Ahora se plantea la concesión a través de un concurso público de una segunda licencia para abrir otro casino en Mallorca. Y una vez más, uno tiene la impresión de vivir en un lugar en el que nunca hay forma de ajustar los ritmos y los tiempos a los de nuestro entorno geográfico. Tenemos varios ejemplos. Cuando Avila, Mataró y Roquetas de Mar ya tenían su palacio de congresos, en Palma decidimos ponernos manos a la obra, justo cuando un mercado tan hambriento como éste comenzaba a tener síntomas de empacho. Llegamos tarde. Pero no siempre hemos sido tan lentos. Hace años en Mallorca se legisló e invirtió para cumplir con las directivas europeas más exigentes en materia de gestión de residuos, como habían hecho los países más avanzados en materia ambiental, como Dinamarca, Suecia u Holanda. Cerramos los vertederos antes que nadie en España, pero ahora, según opinan algunos, resulta que llegamos demasiado pronto y nos sobra incineradora, como si la basura se pudiera almacenar en verano.
En lo que respecta al juego, parece que tampoco logramos sincronizarnos. Media Europa está llevando sus nuevos casinos al centro de las ciudades, al margen del atractivo turístico de esas capitales. En España ya lo han hecho Madrid, Barcelona y Valencia, por ejemplo. El efecto dinamizador de esta actividad, al igual que la del Palacio de Congresos, debería intentar romper los elementos estacionales de una economía como la nuestra. Por eso, objetivamente, es difícil de entender el motivo para premiar la ubicación del nuevo casino en una zona turística madura, es decir, la Playa de Palma, por encima de cualquier otra. Tratamos de promocionar Ciutat como un destino de 365 días al año, abrimos hoteles boutique de cuatro y cinco estrellas en el casco histórico después de costosas rehabilitaciones de edificios antiguos, y luego se redactan unas bases que priorizan esa inversión en una zona cuyo principal reclamo ha sido, es y será, el sol y la playa. Otra vez parece que queremos comprar un reloj que atrasa respecto al horario continental.

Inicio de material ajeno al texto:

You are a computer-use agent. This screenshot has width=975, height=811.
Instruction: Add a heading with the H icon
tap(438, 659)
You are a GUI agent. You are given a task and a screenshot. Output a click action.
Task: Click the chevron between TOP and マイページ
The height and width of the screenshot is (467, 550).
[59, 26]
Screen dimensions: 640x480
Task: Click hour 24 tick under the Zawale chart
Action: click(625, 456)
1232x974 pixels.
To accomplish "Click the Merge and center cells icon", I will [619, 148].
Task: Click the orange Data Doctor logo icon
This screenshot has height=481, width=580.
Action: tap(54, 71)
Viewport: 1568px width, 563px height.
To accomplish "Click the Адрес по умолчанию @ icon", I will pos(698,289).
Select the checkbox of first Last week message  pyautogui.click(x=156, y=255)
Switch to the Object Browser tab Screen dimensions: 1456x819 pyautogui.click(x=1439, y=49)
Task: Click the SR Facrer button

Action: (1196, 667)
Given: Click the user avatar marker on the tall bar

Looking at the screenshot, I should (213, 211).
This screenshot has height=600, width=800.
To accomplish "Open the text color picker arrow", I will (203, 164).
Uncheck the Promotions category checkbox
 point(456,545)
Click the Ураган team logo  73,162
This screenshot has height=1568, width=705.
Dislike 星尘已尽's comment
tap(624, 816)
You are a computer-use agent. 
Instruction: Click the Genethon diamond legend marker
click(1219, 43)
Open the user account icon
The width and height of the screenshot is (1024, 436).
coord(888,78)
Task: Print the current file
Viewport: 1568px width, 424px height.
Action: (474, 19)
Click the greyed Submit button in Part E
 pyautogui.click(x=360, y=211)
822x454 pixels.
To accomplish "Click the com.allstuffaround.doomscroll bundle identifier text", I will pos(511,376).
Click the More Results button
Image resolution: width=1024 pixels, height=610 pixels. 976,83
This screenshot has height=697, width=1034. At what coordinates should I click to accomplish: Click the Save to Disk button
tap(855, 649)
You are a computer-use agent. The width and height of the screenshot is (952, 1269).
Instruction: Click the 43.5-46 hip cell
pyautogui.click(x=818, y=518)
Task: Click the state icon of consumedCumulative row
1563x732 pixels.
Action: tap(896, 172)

El asunto es complejo, pero en cualquier caso no debería existir el menos atisbo de parcialidad en un concurso de estas características. El sector del juego ya arrastra ante la opinión pública una leyenda negra de suficiente extensión como para que las reglas que fija la administración para los competidores no sean tan claras como el agua de un manantial. Esta es una ocasión inmejorable para que la honrada mujer del César luzca sus mejores transparencias en la adjudicación.